We get asked this question a lot, and the quick answer to it is: you cannot. There is no such thing as truly sole custody in Florida anymore, and Florida family courts will not reject a parent’s right to have a relationship with or see their child. The courts will always look at what is in a child’s best interest, and may restrict a parent’s time-sharing capability or provide one parent with one-sided decision-making authority (in very rare cases), but again, sole custody is no longer an option. However, you may be able to get majority parental responsibility or majority time-sharing. We will be honest here though, as this process is one of the toughest we face, and many times it cannot be granted from the courts. We will discuss what options are available and how to achieve them.
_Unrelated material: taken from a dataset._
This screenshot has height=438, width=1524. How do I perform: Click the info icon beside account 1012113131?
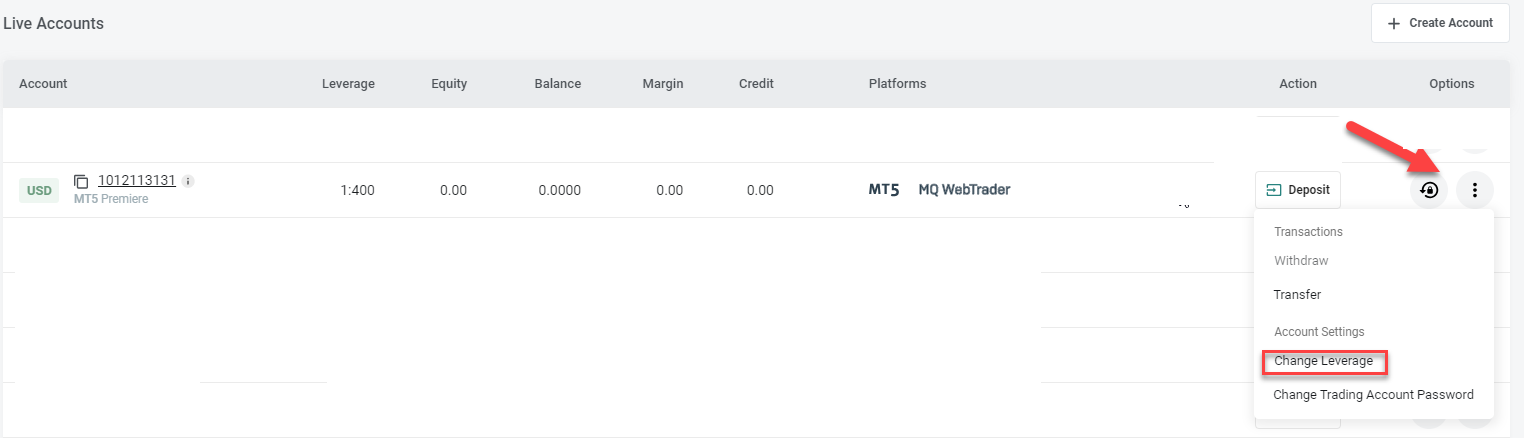point(188,181)
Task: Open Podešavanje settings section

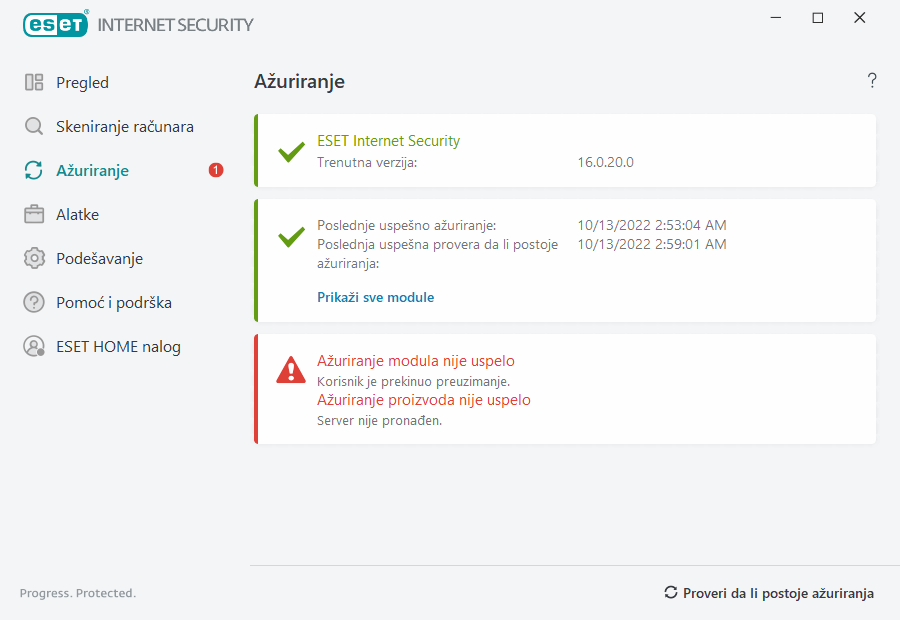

As sole custody is not an option, we are going to look at the concepts of Parental Responsibility and Time Sharing, and how those can be adjusted. Florida Governor Rick Scott signed a bill in 2011 establishing Parental Time Sharing and Responsibility, instead of the old terms of custody and visitation. This was done to eliminate the constant battle of who was considered a “primary” or “secondary” parent.
Parental Time Sharing defines the time that spend with your child; it is the time that you are actually being a parent to your child and helping establish what kind of person they are to become. This also cements the idea that you are not “visiting” your child, you are parenting your child.
Parental responsibility defines what decisions you are making and how you’re making them regarding your child and their well-being. This includes each party having a say in their child’s education, disciplinary practices, health, etc. Of course, if the parties can’t agree, then the Courts will decide on their behalf.
Sole parental responsibility is something that the courts have awarded in the past, and can be an option for you if needed. Normally, each parent will share in the parental responsibility and make decisions together regarding the child’s well-being. However, we have seen where a parent will make decisions that can harm a child’s well-being, such as refusing to take their child to extracurricular activities or prohibit a child from getting necessary medical attention due to personal or religious beliefs. The courts have awarded sole parental responsibility in cases such as this to a single parent so that the child can be best taken care of and develop properly.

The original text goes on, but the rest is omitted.